Obama’s refusal to call ISIS (or ISIL) a radical Islamic organization has sparked a debate over the relationship between religion and violence. The controversy escalated after he reminded Americans of Christianity’s violent past at the recent national prayer breakfast. Much of the outrage over his comments was motivated by the belief that Obama had fabricated the claims and insulted Christianity. At the same time many in this camp also believe that Islam is responsible for the violent behavior of ISIS. To them Christianity is the good religion and Islam is the bad one. This opinion is grounded in bias rather than evidence and we can safely dismiss it. That leaves us with the two contradictory views presented by Obama: 1) religion has no relationship to ISIS, or 2) religion, at least in part, is responsible for the violent behavior of Christians in medieval and early modern Europe as well as ISIS in the Middle East today. In the above cited essay, the historian Jeffrey Herf argues that both are culpable in the same way. Different traditions and selective use of sacred texts result in different behaviors and versions of the same religion. As Herf points out,
“Western governments have tied themselves in knots to the point of foolishness because they refuse to state what is obvious to many millions of people about the importance not of the religion of Islam per se but of interpretations of Islam in this era of terror. Just as it makes no historical sense to discuss slavery or the Holocaust without examining Christianity’s contributions, so it is ridiculous to assert that the Islamic State, the Hamas Covenant, the fanaticism of the Iranian mullahs, al-Qaeda, Hezbollah, and the Muslim Brotherhood have nothing to do with Islam. It amounts to saying that its adherents either do not mean what they say or that they don’t know what they are doing. Both assumptions are condescending. To be sure, these varieties of Islamism differ from one another, but they all engage in the labors of selective tradition. They did not invent the texts that they quote but they have selected and emphasized some rather than other components of the tradition. They can all point to passages in the Koran and in the commentaries about it that in their view justify attacks on the Jews, on Muslims of whom they disapprove, on Christians and on other assorted ‘infidels.’”(“One Standard, Not Two, for Christianity and Islam”)

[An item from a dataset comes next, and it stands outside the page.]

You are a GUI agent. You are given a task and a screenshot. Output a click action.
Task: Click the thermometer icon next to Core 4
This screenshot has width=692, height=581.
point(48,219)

Can Obama’s policy of denial be justified in terms of its utility? The President argues that “[w]e must never accept the premise that they put forward, because it is a lie, nor should we grant these terrorists the religious legitimacy that they seek…They are not religious leaders, they are terrorists. And we are not at war with Islam. We are at war with people who have perverted Islam.” (CBS News) I sympathize with this argument, but I don’t think that it will be effect in protecting Muslims or in defeating terrorism. Rather than push back against false generalizations that lump all Muslims together and/or claims that we’re at war with Islam, Obama has chosen to ignore what seems obvious in the hopes that there will be no backlash against Muslims. I am concerned about this very real problem as well. But the solution is not to deny the role that religion plays in motivating these radical groups. At the same time as we recognize the role that a particular version of Islam plays in these groups, we must be very careful not to retaliate (or hate) Muslims in general. As was pointed out in The New York Review of Books in discussing the Brievik case in Norway: “it takes only one jihadist—or counter-jihadist—to change everything, and that right-wing anti-immigration politics and jihadism are mutually reinforcing. ‘The relationship between the extremists is a symbiosis,’ said Sultan, the Muslim politician and analyst of extremism. ‘The anti-Muslims actually need Muslim extremists to grow. For these people its vital to have someone like Ubaydullah Hussain, so they can say everyone is like that.’” (“Norway: The Two Faces of Extremism”) We also need to push back against those who are trying to make this a war against Islam. We (not just the West) are at war with a radical group that adheres to a particular version of Islam.
As Herf asserts: “we cannot defeat an enemy that we refuse to describe accurately.” Many of those who deny that ISIS has any connection with Islam, claim that Islam is simply “a cover for a sadistic battle for power and plunder.” (The New York Times) A policy needed to deal with power-hungry sadists is not the policy needed to deal with true-believing religious extremists.